- **Requirement**
Render the lines from the line with "This screenshot has width=900, height=538." through the line with "Looking at the screenshot, I should click(x=744, y=593)." as a JSON list of strings, one per line, omitting blank lines.

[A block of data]
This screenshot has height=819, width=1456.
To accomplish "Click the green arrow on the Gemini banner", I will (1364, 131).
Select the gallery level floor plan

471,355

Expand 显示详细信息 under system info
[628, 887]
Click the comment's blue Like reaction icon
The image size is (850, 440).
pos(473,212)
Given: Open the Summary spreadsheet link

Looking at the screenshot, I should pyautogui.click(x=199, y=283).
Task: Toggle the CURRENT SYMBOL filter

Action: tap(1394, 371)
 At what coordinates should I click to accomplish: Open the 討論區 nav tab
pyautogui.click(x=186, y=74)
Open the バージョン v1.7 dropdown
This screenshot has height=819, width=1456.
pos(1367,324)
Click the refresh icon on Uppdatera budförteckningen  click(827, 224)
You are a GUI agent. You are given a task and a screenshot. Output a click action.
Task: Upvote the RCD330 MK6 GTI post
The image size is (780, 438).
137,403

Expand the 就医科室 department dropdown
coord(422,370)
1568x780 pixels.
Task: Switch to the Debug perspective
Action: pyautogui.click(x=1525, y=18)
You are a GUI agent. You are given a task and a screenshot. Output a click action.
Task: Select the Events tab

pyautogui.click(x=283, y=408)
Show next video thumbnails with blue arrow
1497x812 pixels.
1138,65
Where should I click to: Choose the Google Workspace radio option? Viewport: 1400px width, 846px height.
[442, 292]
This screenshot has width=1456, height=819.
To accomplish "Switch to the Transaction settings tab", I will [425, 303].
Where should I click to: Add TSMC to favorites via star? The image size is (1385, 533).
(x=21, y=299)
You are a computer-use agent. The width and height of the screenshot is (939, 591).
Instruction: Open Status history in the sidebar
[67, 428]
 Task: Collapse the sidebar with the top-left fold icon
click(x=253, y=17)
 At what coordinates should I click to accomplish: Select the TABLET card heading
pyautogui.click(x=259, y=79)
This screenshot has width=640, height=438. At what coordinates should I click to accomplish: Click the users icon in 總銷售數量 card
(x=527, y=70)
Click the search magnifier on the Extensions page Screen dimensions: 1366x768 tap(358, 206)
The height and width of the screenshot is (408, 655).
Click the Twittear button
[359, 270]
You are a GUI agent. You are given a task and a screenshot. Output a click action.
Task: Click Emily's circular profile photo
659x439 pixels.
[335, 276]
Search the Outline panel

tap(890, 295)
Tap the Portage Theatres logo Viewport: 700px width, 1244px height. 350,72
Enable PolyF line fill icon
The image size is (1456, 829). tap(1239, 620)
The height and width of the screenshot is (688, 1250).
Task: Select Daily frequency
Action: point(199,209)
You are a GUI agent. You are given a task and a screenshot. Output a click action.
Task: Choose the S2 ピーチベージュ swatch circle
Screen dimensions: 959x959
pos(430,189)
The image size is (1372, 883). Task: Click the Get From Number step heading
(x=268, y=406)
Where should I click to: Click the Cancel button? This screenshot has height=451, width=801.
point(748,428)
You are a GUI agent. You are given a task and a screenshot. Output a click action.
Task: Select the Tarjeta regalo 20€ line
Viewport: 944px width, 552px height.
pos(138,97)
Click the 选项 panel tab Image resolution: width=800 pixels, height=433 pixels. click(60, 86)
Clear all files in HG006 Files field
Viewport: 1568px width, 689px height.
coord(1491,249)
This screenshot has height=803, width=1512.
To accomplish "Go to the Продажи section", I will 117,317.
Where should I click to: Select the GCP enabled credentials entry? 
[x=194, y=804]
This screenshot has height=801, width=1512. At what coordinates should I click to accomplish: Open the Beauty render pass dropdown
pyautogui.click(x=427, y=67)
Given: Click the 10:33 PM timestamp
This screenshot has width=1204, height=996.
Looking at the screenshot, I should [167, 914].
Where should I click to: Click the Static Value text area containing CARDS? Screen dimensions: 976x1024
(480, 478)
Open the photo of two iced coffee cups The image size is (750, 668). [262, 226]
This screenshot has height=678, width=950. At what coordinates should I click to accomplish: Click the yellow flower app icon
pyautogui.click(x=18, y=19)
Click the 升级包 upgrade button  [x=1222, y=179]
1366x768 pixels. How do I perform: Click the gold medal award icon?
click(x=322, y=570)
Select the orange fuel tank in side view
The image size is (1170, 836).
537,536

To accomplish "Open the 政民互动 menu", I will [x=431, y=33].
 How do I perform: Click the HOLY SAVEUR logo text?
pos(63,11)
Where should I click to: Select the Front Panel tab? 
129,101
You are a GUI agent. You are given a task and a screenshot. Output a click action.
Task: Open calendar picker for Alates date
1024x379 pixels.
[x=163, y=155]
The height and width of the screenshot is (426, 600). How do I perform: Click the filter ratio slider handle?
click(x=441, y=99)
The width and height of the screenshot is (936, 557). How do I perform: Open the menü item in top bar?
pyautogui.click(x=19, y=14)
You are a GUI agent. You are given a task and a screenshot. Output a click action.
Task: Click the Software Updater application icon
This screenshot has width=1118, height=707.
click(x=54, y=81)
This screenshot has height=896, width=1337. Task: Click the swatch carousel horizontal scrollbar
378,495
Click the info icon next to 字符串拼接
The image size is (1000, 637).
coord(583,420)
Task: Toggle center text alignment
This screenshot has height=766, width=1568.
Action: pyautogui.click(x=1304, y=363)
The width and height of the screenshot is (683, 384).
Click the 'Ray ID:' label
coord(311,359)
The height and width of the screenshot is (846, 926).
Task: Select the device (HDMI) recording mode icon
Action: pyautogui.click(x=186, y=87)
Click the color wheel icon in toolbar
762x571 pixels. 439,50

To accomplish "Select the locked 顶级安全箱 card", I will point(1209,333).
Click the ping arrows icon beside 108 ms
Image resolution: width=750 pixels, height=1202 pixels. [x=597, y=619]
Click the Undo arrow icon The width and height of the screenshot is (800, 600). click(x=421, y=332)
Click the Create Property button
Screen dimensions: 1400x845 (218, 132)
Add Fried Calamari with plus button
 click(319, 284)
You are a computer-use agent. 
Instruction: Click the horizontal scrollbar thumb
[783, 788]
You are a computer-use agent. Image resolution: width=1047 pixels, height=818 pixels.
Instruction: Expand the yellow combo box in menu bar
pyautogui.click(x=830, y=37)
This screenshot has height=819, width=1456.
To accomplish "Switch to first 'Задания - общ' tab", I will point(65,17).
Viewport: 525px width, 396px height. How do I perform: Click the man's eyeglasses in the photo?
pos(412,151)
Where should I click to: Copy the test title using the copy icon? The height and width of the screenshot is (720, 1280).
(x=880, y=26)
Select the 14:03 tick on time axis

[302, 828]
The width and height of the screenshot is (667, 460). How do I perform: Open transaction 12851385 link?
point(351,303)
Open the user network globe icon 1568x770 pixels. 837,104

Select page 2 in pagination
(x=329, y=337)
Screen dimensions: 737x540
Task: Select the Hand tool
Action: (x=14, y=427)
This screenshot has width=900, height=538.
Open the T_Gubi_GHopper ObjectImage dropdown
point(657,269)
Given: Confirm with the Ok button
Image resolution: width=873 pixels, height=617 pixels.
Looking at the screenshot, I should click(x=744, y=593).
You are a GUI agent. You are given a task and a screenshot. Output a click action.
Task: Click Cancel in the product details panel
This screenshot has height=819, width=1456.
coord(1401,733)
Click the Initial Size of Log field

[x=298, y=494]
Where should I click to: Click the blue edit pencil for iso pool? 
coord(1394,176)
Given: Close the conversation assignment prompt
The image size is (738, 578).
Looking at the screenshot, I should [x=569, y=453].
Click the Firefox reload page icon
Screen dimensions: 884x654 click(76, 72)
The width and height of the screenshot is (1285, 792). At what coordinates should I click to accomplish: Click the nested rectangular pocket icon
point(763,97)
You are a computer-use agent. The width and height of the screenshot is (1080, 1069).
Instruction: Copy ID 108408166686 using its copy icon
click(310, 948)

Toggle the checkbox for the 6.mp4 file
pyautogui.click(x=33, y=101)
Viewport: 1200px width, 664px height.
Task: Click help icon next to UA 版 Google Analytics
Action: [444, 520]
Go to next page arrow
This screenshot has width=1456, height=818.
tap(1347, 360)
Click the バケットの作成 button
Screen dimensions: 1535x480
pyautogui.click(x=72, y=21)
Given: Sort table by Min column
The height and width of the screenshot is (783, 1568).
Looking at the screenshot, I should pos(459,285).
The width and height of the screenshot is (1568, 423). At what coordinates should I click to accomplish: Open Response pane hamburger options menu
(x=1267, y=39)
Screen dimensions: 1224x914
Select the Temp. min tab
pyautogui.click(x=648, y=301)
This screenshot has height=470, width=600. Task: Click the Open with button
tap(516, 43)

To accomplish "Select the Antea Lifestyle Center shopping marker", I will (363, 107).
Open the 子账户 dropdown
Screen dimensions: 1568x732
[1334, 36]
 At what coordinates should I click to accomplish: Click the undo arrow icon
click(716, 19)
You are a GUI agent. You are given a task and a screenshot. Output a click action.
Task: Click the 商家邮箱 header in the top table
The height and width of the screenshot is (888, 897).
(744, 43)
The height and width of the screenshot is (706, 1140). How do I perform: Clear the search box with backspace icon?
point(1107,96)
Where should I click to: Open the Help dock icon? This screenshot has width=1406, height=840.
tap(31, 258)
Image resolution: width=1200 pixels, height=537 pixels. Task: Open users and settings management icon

- **Exercise result**
[
  "This screenshot has width=900, height=538.",
  "Open the T_Gubi_GHopper ObjectImage dropdown",
  "point(657,269)",
  "Given: Confirm with the Ok button",
  "Image resolution: width=873 pixels, height=617 pixels.",
  "Looking at the screenshot, I should click(x=744, y=593)."
]